---- Texte retenu
Les mélomanes n'auront pas manqué de le noter: Pierre-Laurent Aimard est de retour cette semaine au Luxembourg avec un programme consacré à Bach. Celui qui a été le premier artiste invité en résidence à la Philharmonie en 2005 est l'un des grands pianistes de notre temps et l'un des spécialistes les plus sollicités de musique contemporaine. Mais pas seulement. Dans un entretien, il décrypte son univers musical.

Vous avez surtout la réputation d'un interprète hors pair de musique contemporaine. Or vous avez présenté jeudi l'intégrale du «Clavier bien tempéré» de Bach, achevée en 1750. Avez-vous un répertoire de prédilection?

Il me semble naturel de jouer de la musique d'aujourd'hui. Cela me situe un peu à part dans l'univers de la musique classique qui reste extrêmement conservateur et couvre à peu près un siècle et demi. Pour moi, il n'y a pas une culture dominante ou une expression qui serait meilleure que les autres. Bach, Mozart et Schumann sont merveilleux mais ils ne sont pas les seuls. J'ai besoin de cette diversité pour mon équilibre intérieur.

Pourquoi Bach aujourd'hui?

Je n'ai presque jamais joué l'oeuvre de Bach en public jusqu'à l'âge de 50 ans. C'est l'une des plus riches musiques écrites pour clavier, mais c'est aussi l'une des plus difficiles. C'est une oeuvre de synthèse qui demande d'avoir une bonne compréhension de l'époque baroque mais qui absorbe aussi beaucoup de style antique. Par ailleurs, le «Clavier bien tempéré» n'a pas été écrit pour le piano moderne mais pour clavecin, orgue ou clavicorde baroques. J'ai estimé qu'il me fallait du temps. Et en effet, cela a été une aventure.

Est-ce une oeuvre qui peut encore surprendre?

A mon sens, il y a encore des choses à faire pour l'interprétation de Bach. Depuis plus d'un demi-siècle, il y a eu une révolution baroque grâce à des musiciens bien informés qui ont travaillé avec des musicologues et des instruments d'époque. Ils ont remis les pendules à l'heure. Or l'absorption de ce phénomène sur des instruments modernes n'est pas complètement faite. Même dans les conservatoires, on enseigne Bach toujours de façon post-romantique, très académique. D'autre part, cette partition a été conçue en dehors de tout projet d'exécution publique. Cela m'intéresse de présenter une oeuvre comme cela, absolument pas formatée pour un concert tel qu'il se pratique actuellement.
--------
---- Lignes fournies
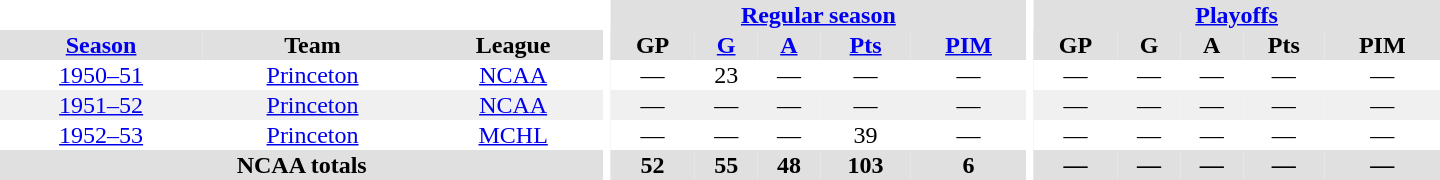
48 (790, 165)
39 (866, 135)
1950–51 (101, 75)
NCAA totals (302, 165)
League (513, 45)
52 (652, 165)
103 (866, 165)
MCHL (513, 135)
Season (101, 45)
6 (968, 165)
Regular season (818, 15)
1952–53 (101, 135)
Playoffs (1236, 15)
23 (726, 75)
Team (312, 45)
55 (726, 165)
1951–52 (101, 105)
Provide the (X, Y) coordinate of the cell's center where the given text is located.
--------
Consigne 1 ::
Recopiez à l'identique toutes les lignes du bloc 1, sans reprendre l'image.
Consigne 2 ::
Rédigez la suite de l'entretien avec Pierre-Laurent Aimard en partant de sa dernière phrase.
L'entretien et les lignes forment deux documents indépendants l'un de l'autre.

Réponse 1 ::
48 (790, 165)
39 (866, 135)
1950–51 (101, 75)
NCAA totals (302, 165)
League (513, 45)
52 (652, 165)
103 (866, 165)
MCHL (513, 135)
Season (101, 45)
6 (968, 165)
Regular season (818, 15)
1952–53 (101, 135)
Playoffs (1236, 15)
23 (726, 75)
Team (312, 45)
55 (726, 165)
1951–52 (101, 105)
Provide the (X, Y) coordinate of the cell's center where the given text is located.

Réponse 2 ::
Il y a un paradoxe à rechercher plus d'authenticité tout en jouant Bach sur un piano moderne...

C'est un défi. La question est de savoir si le défi mérite la peine d'être relevé. Je pense que oui. Tout d'abord parce que Bach trouvait que les instruments de son temps étaient insuffisants, en particulier le clavecin. Le piano moderne a des richesses de relief, de dynamique et de variété qu'aucun des instruments de l'époque n'avait. Par ailleurs, le «Clavier bien tempéré» a été pensé pour différents instruments. Le piano moderne permet quelque part de résoudre le problème de l'immense variété de ces styles instrumentaux.

Comment concrètement avez-vous abordé cette oeuvre que vous aviez sûrement jouée dès votre plus jeune âge?

La malchance et la chance que j'ai eues, c'est que j'ai mal appris ces préludes et fugues. A Paris, je n'ai pas été éduqué pour Bach. Je n'avais aucune conscience stylistique de cette musique. De sorte que quand je l'ai reprise récemment, j'ai pu faire une table rase complète. Le projet est né il y a un peu plus de deux ans et j'ai pris sept mois de congé sabbatique pour pouvoir le préparer correctement. Je ne voulais pas lui imposer notre tempo d'aujourd'hui.

Comment expliquez-vous la fascination toujours intacte des mélomanes comme des interprètes pour l'oeuvre de Bach?

Je crois que cela tient à sa dimension artistique – une sève de création jamais interrompue, la manière dont il transcende tous les cadres de référence de son époque – et artisanale – un savoir-faire qui atteint la perfection dans les moindres détails. Il est incomparable.

Même la musique pop ou techno l'a récupéré. Cela vous semble légitime ou de la profanation?

C'est un hommage à son pouvoir extraordinaire de communication. Il n'est jamais hermétique. Il y a toujours un niveau dans son oeuvre qui parle aux différents types d'éducation. Il y a un côté universel chez lui.